The applicant therefore, in light of the aforementioned provisions, must do two things. Firstly, applicant must disclose circumstances which in its view, render the matter urgent and secondly, advance reasons why applicant contends it will not be afforded substantial redress at a hearing in due course.
[10] The order of Tolmay J in the circumstances of this case is instructive, for it says that the resolution of 10 March 2017, which resolution seeks to withdraw applicant's accreditation, is stayed on certain conditions. The order states in para 2 as follows;
"2. The resolution by the first respondent dated 10 March 2017 to withdraw the accreditation of the applicant with the second respondent to offer education and training to Basic Ambulance Assistants is stayed pending:
(a)................
(b)................
(c)................
(d)................
(e) The second respondent shall pending the finalization of the review application referred to in par 2 above continue to register students who completed the necessary basic ambulance assistance courses with the applicant but subject to the provisions of section17 of the Health Professions Act 56 of 1974."
From the aforegoing it is self evident that the main purpose of the order was to keep operations of the applicant going while the review application was being considered. To the extent that the applicant must state factors which render the matter urgent, I am satisfied that this requirement is met.
[11] On substantial redress Notshe AJ in East Rock Trading 7 (Pty) Ltd v Eagle Valley Granite (Pty) Ltd and Others {2012] JOL 28244 (GSJ) para7 said the following;
"It is important to note that the rules require absence of substantial redress. This is not equivalent to the irreparable harm that is required before the granting of an interim relief It is something less. He may still obtain redress in an application in due course but it may not be substantial. Whether an applicant will not be able to obtain substantial redress in an application in due course will be determined by the facts of each case."
Since the order of Tolmay J arrests the shutting of the applicant's doors, it seems to me easy to conclude that whereas there might be redress in due course, in the form of employing new teachers or re-qualifying the current ones, as argued by counsel for the first respondent, in my view such redress will not be substantial as contemplated in the rule in that it is devoid of any immediacy.
[12] I am therefore of the view that the matter is sufficiently urgent to be enrolled and heard as such.
The Superior Courts Act, 10 of 2013
[13] This application is brought in terms of section 18 of the aforementioned Act. The section provides as follows;
"18. (1) Subject to subsections (2) and (3), and unless the court under exceptional circumstances orders otherwise, the operation and execution of a decision which is the subject of an application for leave to appeal or of an appeal, is suspended pending the decision of the application or appeal.

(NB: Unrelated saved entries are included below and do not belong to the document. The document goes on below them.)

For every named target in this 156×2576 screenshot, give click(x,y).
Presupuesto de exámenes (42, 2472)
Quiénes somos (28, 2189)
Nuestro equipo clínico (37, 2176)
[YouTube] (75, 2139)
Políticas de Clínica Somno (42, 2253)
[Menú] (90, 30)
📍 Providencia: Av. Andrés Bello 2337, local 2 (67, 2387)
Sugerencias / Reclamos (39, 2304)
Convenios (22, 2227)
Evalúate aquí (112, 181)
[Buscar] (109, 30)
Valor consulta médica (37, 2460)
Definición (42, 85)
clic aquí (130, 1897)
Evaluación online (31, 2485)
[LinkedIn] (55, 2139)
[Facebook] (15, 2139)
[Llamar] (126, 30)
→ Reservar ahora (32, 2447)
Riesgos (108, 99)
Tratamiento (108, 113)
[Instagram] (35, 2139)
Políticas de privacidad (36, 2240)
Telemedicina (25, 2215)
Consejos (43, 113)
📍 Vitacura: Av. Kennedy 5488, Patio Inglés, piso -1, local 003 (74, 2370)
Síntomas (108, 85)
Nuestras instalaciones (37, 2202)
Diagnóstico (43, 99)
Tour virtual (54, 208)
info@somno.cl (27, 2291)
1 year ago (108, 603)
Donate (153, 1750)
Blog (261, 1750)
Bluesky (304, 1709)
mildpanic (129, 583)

(2). Subject to subsection (3), unless the court under exceptional circumstances orders othe11Nise, the operation and execution of a decision that is an interlocutory order not having the effect of a final judgment, which is the subject of an application for leave to appeal or of an appeal, is not suspended pending the decision of the application or appeal.
(3) A court may only order otherwise as contemplated in subsection (1) or (2), if the party who applied to the court to order otherwise, in addition proves on a balance of probabilities that he or she will suffer irreparable harm if the court does not so order and that the other party will not suffer irreparable harm if the court so orders."
[14] In light of what the law provides, the applicant is enjoined to establish that there are exceptional circumstances and in addition show that it will suffer irreparable harm if the relief sought is not granted on one hand and that the respondents, on the other hand, will not suffer irreparable harm.
[15] What the applicant contends are exceptional circumstances can be summarized as follows;
15.1 Its period of existence namely 22 years, during which training had always been offered;
15.2 That in the event the order is not made effective, it will be forced to close shop and that job losses will follow;
15.3 That current and prospective students will be prejudiced;
15.4 That constitutional rights of not only the applicant but also its employees and students will be harmed.
15.5. That the order of Tolmay J would be rendered nugatory if the suspension is not directed.
Applicant relied inter alia on excerpts from lncubeta Holdings and Another v Ellis and Another 2014 (3) SA 189 (GSJ), in arguing that the merits of the matter are at this stage of the proceedings not pertinent and also that the plight of the victor is all that is required (paragraph 28 of the judgment). Such an approach is correct because every application is to be dealt with on its own facts and is therefore case specific.
[16] Counsel for the first respondent was of the view that the exercise of showing the existence of exceptional circumstances required examination of the facts. In saying so he also relied on lncubeta Holdings and Anotherv Ellis and Another (supra). I pause to indicate that counsel for the applicant relied on paragraph 26 of the same judgment in making the point that the merits should not come into reckoning. Paragraph 26 reads as follows;
[26] I have made no reference to the 'merits' of the case which resulted in the interdict. In my view they are not pertinent to this kind of enquiry The considerations that are valuable pre-suppose a bona fide application for leave to appeal or an actual appeal. No second guessing about the judgment per se comes into reckoning."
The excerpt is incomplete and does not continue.